Merriam-Webster defines a disease as a “problem that a person, group, organization, or society has and cannot stop.” For many, that’s a perfect way to describe what alcoholism is and what it can do. That’s certainly what the writers working for Mayo Clinic believe.
Is this the right way to really think about alcoholism? Some don’t think so. In fact, some think that there’s another way to think about alcoholism, and they suggest that changing the way we think about drinking could help to change the way and the rate at which people recover.
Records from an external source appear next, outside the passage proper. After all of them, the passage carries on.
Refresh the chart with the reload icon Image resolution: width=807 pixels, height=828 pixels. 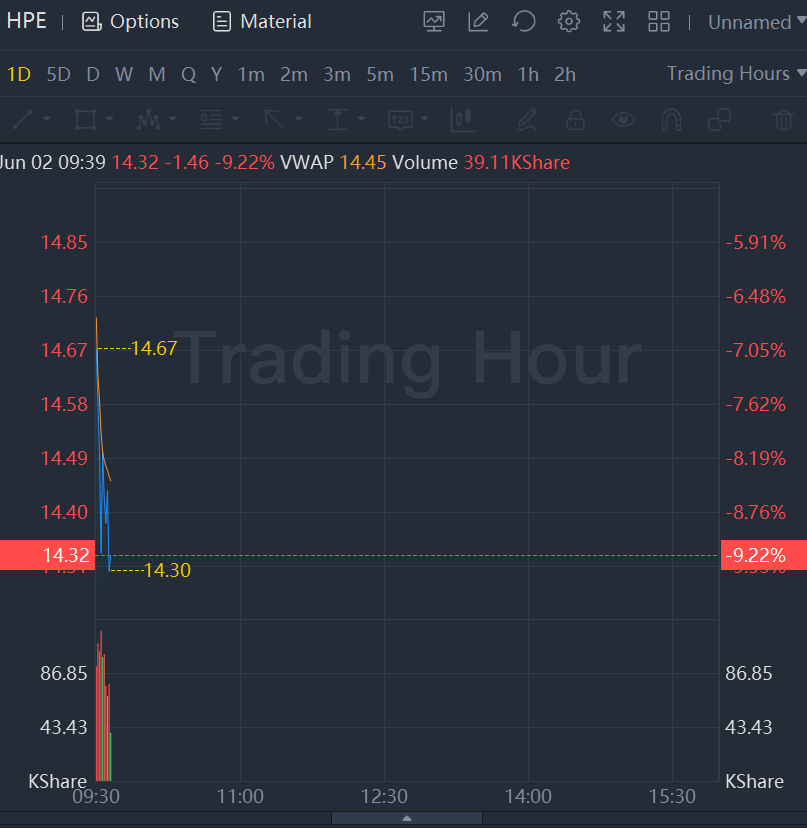[524, 21]
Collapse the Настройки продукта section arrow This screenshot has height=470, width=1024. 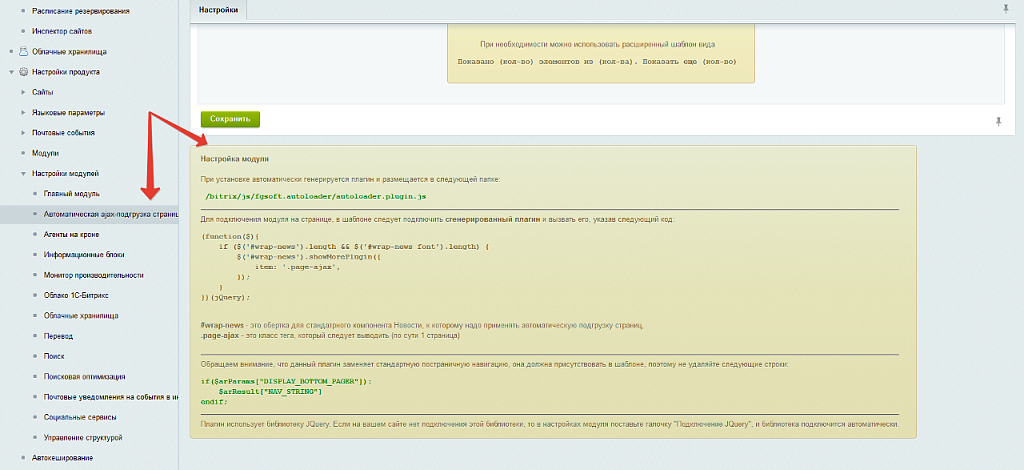click(x=12, y=72)
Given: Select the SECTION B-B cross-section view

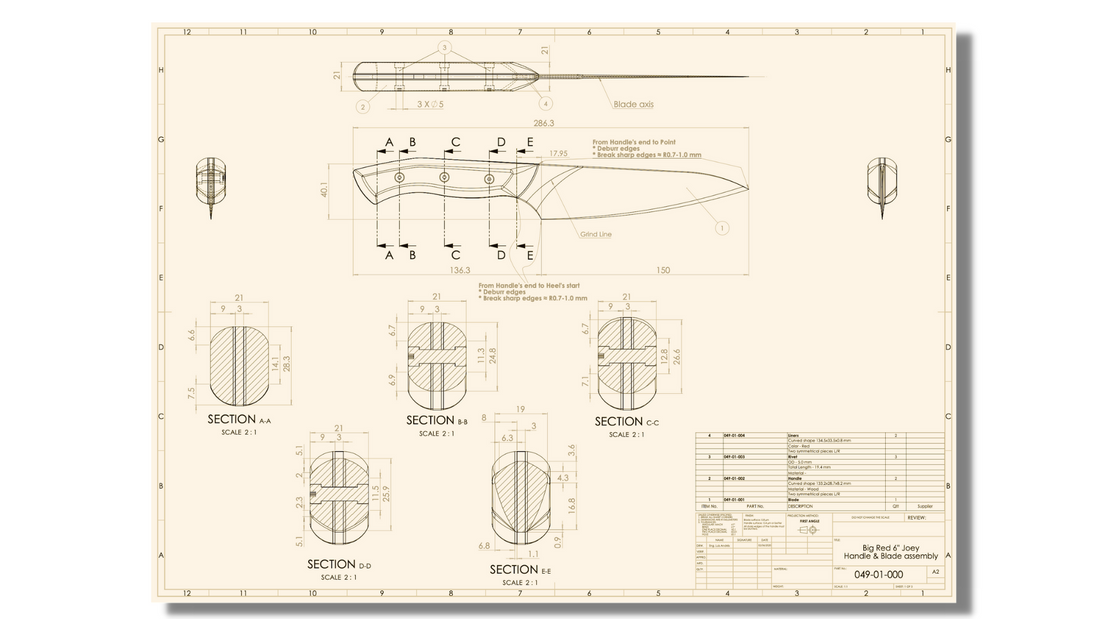Looking at the screenshot, I should [x=436, y=359].
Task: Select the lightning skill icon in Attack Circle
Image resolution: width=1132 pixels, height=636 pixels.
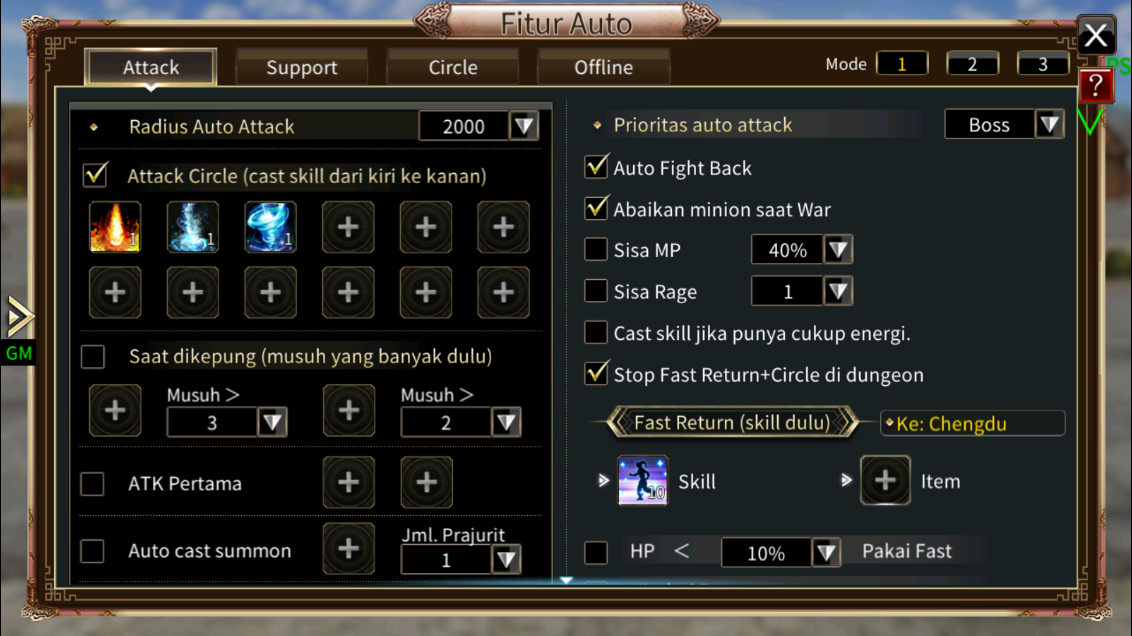Action: pos(193,227)
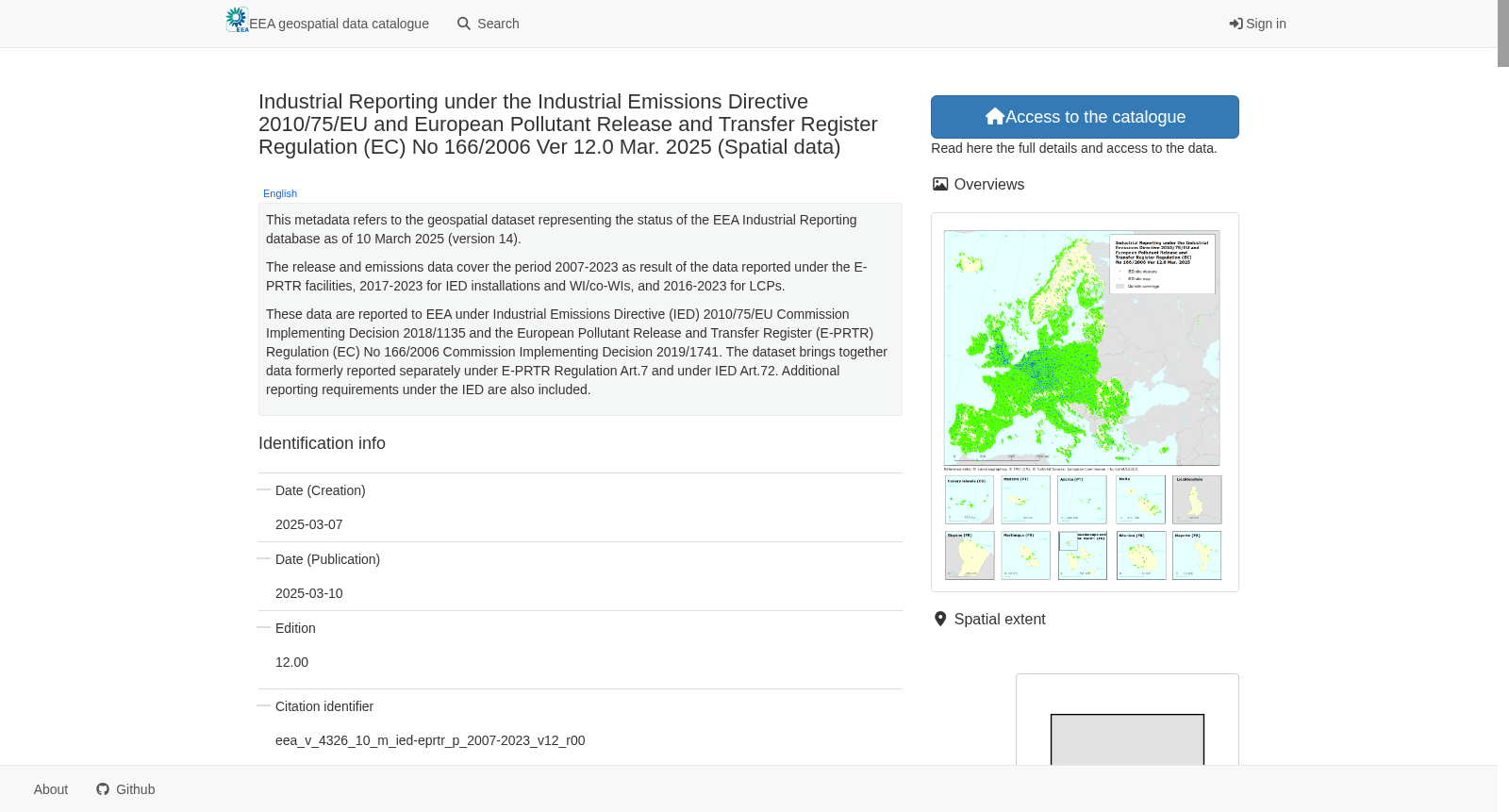This screenshot has width=1509, height=812.
Task: Click the Overviews picture icon
Action: (940, 184)
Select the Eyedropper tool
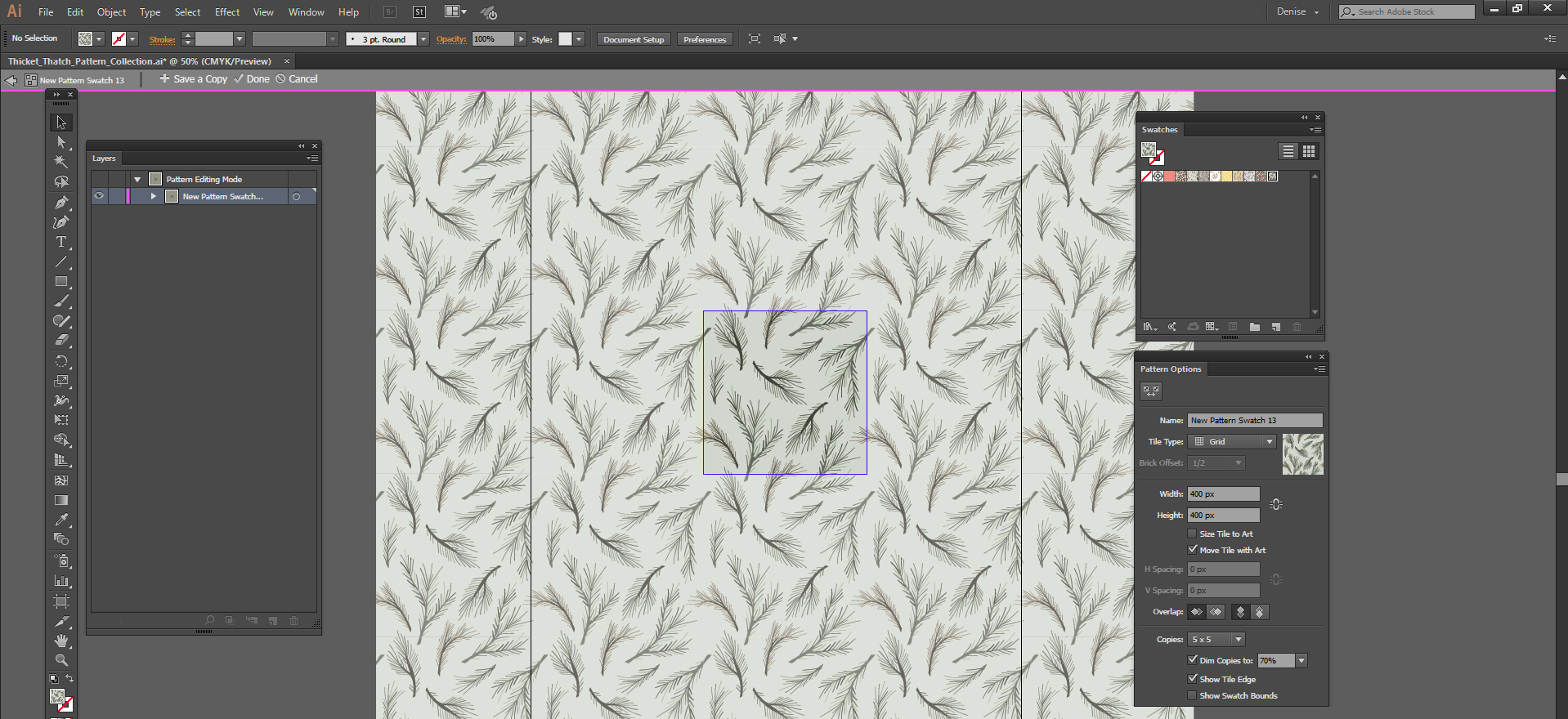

Support for the Disease Model
The idea of alcoholism as a disease isn’t a new one. In fact, researchers with Potsdam University suggest that this definition of addiction comes from writing done in the 1940s. At that time, an influential article was published that suggested that people who develop alcoholism progress through a series of recognizable steps. These phases of alcoholism didn’t shift from person to person, researchers said, and that seemed to indicate that a disease was in play.
A progression to alcoholism might work like this:
- The person drinks
- The person finds drink more pleasurable than another person might
- The person drinks more than others do
- The person spirals into greater and greater drinking difficulties
This very old idea of alcoholism progression still resonates today. In fact, people who live with an alcoholic right now might find that these steps are intensely familiar. People who grew up in families with alcoholism might also read these notes about progression with a hint of familiarity. It’s the way we think about how alcoholism develops, and it’s a story recounted in movies, books and television shows. It’s instantly recognizable.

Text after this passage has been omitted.